- DIRECTIONS
Check each line of the material below for "computer", then copy the ones that contain it.

- INPUT RECORDS
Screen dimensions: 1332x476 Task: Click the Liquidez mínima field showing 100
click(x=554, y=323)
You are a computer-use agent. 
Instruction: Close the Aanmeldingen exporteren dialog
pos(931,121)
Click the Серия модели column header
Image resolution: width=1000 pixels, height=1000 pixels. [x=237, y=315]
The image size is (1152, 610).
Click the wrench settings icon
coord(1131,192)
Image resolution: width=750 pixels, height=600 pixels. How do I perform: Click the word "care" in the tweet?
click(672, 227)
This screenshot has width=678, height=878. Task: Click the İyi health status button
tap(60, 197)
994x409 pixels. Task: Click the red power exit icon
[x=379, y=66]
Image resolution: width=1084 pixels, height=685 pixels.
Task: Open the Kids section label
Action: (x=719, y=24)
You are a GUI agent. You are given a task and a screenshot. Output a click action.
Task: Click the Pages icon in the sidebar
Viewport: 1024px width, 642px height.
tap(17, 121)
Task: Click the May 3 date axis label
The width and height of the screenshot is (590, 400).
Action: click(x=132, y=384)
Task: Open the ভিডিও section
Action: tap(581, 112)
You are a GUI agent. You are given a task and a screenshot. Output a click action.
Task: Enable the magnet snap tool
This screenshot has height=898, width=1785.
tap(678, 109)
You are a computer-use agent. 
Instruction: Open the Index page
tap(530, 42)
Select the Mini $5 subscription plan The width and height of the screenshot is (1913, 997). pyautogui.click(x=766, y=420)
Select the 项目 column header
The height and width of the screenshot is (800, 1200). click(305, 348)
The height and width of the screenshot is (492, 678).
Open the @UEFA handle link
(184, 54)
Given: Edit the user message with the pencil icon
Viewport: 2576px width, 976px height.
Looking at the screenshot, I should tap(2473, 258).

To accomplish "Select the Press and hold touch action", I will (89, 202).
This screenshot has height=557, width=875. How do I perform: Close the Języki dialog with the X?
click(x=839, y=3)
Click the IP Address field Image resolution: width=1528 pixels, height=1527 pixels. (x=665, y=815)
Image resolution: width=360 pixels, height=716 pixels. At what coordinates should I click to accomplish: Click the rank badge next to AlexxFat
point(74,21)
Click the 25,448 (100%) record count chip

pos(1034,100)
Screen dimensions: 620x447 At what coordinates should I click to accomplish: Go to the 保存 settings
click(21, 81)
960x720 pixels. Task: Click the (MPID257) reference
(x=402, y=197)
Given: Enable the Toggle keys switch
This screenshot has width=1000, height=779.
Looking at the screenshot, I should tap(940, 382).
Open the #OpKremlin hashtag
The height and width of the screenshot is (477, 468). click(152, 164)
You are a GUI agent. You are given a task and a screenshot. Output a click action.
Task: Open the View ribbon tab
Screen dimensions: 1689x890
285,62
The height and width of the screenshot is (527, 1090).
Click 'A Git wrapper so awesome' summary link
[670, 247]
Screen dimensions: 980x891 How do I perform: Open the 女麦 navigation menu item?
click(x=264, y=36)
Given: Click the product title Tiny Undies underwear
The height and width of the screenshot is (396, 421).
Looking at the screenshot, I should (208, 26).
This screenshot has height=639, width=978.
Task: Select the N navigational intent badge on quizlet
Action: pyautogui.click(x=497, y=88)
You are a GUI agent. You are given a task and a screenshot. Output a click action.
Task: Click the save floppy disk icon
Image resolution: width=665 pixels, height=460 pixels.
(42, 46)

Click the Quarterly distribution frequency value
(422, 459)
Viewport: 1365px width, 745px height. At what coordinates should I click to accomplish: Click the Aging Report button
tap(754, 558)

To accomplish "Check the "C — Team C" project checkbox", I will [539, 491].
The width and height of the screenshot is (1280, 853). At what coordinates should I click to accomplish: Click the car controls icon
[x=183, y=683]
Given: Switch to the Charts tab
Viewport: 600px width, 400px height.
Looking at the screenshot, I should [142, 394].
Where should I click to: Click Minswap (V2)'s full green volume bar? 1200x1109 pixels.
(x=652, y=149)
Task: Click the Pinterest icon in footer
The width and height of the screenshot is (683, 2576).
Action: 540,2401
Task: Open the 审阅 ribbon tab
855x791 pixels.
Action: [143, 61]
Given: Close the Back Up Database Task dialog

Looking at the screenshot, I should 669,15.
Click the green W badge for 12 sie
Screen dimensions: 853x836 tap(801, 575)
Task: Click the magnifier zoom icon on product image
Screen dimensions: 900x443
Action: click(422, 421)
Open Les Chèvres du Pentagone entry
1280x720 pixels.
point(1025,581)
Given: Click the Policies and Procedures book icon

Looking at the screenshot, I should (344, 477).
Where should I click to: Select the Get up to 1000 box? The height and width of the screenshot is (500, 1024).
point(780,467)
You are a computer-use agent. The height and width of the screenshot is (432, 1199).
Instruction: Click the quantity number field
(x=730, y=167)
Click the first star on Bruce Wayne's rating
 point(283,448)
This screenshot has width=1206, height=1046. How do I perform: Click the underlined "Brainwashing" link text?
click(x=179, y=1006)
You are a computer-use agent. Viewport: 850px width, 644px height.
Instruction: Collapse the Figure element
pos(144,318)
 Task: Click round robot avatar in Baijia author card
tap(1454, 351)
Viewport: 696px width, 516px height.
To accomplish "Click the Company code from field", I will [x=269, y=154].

- EXERCISE SOLUTION
You are a computer-use agent. 
You are a computer-use agent. 
You are a computer-use agent. The height and width of the screenshot is (432, 1199).
You are a computer-use agent. Viewport: 850px width, 644px height.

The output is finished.